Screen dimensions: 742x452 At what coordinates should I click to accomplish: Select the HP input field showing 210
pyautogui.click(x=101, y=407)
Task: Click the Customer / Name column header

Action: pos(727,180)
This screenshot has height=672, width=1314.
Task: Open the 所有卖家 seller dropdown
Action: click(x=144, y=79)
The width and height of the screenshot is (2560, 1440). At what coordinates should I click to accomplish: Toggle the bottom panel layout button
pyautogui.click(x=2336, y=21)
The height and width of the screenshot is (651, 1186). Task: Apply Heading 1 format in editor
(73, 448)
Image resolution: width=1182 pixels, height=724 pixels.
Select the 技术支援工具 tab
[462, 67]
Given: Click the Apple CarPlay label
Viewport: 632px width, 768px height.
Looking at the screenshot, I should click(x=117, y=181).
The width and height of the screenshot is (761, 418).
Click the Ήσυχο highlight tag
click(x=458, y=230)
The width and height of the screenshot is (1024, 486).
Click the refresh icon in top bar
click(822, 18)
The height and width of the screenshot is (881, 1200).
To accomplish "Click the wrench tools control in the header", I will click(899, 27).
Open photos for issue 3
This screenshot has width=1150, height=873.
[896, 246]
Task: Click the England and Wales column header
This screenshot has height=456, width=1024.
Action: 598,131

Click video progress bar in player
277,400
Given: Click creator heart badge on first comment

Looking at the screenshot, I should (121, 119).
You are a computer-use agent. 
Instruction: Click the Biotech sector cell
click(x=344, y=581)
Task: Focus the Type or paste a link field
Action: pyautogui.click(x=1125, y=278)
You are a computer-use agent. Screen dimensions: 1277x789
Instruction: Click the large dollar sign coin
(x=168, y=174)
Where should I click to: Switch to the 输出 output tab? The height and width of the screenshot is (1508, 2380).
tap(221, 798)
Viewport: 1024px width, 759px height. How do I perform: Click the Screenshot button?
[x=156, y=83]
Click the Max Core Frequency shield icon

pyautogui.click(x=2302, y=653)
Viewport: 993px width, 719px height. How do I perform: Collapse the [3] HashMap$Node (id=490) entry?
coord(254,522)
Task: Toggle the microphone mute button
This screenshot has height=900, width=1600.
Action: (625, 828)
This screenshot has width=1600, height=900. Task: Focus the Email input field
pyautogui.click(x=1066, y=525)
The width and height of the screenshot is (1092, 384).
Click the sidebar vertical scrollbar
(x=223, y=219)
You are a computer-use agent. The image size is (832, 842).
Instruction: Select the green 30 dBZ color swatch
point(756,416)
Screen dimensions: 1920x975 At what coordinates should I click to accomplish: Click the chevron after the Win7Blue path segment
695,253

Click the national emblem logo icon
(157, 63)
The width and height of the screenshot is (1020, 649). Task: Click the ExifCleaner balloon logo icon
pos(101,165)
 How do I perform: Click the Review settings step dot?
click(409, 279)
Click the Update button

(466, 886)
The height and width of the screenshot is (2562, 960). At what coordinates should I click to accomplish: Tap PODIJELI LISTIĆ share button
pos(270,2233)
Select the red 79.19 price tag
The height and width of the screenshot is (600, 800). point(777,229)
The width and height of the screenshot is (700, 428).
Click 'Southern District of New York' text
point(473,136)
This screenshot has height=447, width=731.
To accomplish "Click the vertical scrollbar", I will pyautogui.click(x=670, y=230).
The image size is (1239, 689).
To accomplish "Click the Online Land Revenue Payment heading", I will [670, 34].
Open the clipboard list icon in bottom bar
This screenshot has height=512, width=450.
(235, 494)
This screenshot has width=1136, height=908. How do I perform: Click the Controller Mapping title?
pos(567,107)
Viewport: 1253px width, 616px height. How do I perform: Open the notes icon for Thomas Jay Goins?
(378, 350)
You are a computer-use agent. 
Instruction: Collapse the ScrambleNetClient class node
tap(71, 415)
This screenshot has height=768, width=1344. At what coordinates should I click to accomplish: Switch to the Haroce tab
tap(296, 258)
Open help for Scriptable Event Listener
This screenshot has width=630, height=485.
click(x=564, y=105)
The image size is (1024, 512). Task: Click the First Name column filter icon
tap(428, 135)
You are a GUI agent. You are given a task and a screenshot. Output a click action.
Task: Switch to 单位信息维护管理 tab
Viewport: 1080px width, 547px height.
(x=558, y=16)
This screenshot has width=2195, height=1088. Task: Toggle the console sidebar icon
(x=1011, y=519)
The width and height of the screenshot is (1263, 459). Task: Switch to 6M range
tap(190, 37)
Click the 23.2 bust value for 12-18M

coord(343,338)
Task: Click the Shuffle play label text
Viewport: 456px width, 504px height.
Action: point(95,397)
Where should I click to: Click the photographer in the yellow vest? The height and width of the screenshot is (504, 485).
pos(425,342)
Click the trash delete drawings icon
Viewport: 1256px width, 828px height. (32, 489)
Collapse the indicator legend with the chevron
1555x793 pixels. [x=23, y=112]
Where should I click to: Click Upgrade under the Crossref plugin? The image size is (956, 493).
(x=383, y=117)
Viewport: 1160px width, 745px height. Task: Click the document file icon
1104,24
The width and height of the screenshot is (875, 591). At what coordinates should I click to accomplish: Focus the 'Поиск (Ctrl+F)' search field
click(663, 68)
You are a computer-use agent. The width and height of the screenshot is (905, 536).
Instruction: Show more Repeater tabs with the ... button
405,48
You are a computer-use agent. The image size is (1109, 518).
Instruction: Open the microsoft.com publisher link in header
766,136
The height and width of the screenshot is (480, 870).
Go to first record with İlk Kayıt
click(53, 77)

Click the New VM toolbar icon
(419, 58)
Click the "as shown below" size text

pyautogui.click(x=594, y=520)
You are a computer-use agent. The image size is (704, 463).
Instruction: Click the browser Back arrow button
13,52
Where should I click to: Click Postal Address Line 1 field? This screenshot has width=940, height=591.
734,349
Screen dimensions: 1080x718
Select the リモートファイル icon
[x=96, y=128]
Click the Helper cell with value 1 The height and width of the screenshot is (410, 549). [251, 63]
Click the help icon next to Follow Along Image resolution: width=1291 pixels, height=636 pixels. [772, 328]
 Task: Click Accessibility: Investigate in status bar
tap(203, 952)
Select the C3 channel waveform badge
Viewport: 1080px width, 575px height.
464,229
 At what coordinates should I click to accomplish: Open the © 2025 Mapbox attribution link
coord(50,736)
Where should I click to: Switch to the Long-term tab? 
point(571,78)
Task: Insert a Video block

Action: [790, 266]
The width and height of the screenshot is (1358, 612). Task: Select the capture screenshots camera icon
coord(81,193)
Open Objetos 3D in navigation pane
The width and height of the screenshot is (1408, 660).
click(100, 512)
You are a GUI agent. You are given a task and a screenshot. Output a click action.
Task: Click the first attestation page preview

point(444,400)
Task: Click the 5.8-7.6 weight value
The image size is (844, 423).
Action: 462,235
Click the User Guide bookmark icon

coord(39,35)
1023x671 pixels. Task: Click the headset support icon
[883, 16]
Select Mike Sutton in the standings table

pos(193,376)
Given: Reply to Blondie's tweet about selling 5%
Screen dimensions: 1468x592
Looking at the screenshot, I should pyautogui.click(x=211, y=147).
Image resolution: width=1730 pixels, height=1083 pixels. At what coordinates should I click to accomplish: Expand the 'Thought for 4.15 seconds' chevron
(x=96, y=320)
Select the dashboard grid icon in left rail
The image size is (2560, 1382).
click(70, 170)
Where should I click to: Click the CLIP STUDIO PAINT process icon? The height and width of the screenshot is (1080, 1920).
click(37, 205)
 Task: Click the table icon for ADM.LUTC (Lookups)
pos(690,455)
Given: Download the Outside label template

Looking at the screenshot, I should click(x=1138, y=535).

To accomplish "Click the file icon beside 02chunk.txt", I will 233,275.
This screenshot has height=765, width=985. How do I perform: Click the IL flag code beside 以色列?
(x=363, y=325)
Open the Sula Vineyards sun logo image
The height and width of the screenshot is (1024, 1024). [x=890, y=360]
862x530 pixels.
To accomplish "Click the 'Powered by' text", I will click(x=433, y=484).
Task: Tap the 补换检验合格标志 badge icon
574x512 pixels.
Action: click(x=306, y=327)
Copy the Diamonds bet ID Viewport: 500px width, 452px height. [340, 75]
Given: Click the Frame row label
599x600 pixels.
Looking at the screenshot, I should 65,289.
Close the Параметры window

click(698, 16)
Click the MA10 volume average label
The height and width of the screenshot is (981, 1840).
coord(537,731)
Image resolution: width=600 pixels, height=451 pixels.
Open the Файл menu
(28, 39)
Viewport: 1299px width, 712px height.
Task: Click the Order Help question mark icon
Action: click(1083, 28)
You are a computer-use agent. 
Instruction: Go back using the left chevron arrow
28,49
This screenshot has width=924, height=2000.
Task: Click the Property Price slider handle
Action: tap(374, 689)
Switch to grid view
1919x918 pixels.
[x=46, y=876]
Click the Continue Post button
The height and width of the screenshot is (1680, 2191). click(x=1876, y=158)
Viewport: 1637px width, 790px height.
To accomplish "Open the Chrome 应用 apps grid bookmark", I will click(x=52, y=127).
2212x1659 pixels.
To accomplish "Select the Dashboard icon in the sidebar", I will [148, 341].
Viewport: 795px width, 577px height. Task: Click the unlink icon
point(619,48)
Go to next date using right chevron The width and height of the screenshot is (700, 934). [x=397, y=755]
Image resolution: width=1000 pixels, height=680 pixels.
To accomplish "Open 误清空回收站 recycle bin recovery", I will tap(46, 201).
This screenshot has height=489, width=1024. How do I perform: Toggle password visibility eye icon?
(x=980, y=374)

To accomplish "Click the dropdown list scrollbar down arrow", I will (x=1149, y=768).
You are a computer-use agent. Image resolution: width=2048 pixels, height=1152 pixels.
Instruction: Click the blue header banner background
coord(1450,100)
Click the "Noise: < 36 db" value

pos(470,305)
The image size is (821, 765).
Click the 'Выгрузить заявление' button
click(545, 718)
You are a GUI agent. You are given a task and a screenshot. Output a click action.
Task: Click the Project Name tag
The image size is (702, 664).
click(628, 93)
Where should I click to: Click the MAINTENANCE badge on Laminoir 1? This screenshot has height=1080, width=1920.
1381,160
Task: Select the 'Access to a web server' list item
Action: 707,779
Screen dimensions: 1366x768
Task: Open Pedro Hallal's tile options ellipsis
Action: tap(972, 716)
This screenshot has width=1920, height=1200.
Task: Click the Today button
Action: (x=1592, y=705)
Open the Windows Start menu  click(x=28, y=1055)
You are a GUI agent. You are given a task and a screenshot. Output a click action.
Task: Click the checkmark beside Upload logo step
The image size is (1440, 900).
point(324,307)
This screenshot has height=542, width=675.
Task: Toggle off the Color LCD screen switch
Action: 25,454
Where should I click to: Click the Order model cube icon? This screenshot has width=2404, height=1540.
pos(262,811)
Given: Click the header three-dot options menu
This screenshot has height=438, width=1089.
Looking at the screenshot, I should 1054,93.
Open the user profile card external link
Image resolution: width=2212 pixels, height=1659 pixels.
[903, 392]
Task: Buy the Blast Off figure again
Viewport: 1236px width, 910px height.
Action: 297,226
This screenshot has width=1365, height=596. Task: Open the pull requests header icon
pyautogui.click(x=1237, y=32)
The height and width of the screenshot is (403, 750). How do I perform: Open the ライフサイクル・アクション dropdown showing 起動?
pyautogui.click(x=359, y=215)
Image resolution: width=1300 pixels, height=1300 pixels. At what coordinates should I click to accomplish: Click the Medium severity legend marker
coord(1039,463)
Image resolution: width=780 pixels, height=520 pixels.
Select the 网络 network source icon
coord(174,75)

DIRECTION: Output the lines from the one containing "At what coordinates should I click to accomplish: Open" through the one containing "I will 233,275.", inclusive, as a Markdown table with the columns No. and Line, leaving out blank lines.

EXPECTED OUTPUT:
| No. | Line |
|---|---|
| 1 |  At what coordinates should I click to accomplish: Open the © 2025 Mapbox attribution link |
| 2 | coord(50,736) |
| 3 | Where should I click to: Switch to the Long-term tab?  |
| 4 | point(571,78) |
| 5 | Task: Insert a Video block |
| 6 | Action: [790, 266] |
| 7 | The width and height of the screenshot is (1358, 612). Task: Select the capture screenshots camera icon |
| 8 | coord(81,193) |
| 9 | Open Objetos 3D in navigation pane |
| 10 | The width and height of the screenshot is (1408, 660). |
| 11 | click(100, 512) |
| 12 | You are a GUI agent. You are given a task and a screenshot. Output a click action. |
| 13 | Task: Click the first attestation page preview |
| 14 | point(444,400) |
| 15 | Task: Click the 5.8-7.6 weight value |
| 16 | The image size is (844, 423). |
| 17 | Action: 462,235 |
| 18 | Click the User Guide bookmark icon |
| 19 | coord(39,35) |
| 20 | 1023x671 pixels. Task: Click the headset support icon |
| 21 | [883, 16] |
| 22 | Select Mike Sutton in the standings table |
| 23 | pos(193,376) |
| 24 | Given: Reply to Blondie's tweet about selling 5% |
| 25 | Screen dimensions: 1468x592 |
| 26 | Looking at the screenshot, I should pyautogui.click(x=211, y=147). |
| 27 | Image resolution: width=1730 pixels, height=1083 pixels. At what coordinates should I click to accomplish: Expand the 'Thought for 4.15 seconds' chevron |
| 28 | (x=96, y=320) |
| 29 | Select the dashboard grid icon in left rail |
| 30 | The image size is (2560, 1382). |
| 31 | click(70, 170) |
| 32 | Where should I click to: Click the CLIP STUDIO PAINT process icon? The height and width of the screenshot is (1080, 1920). |
| 33 | click(37, 205) |
| 34 |  Task: Click the table icon for ADM.LUTC (Lookups) |
| 35 | pos(690,455) |
| 36 | Given: Download the Outside label template |
| 37 | Looking at the screenshot, I should click(x=1138, y=535). |
| 38 | To accomplish "Click the file icon beside 02chunk.txt", I will 233,275. |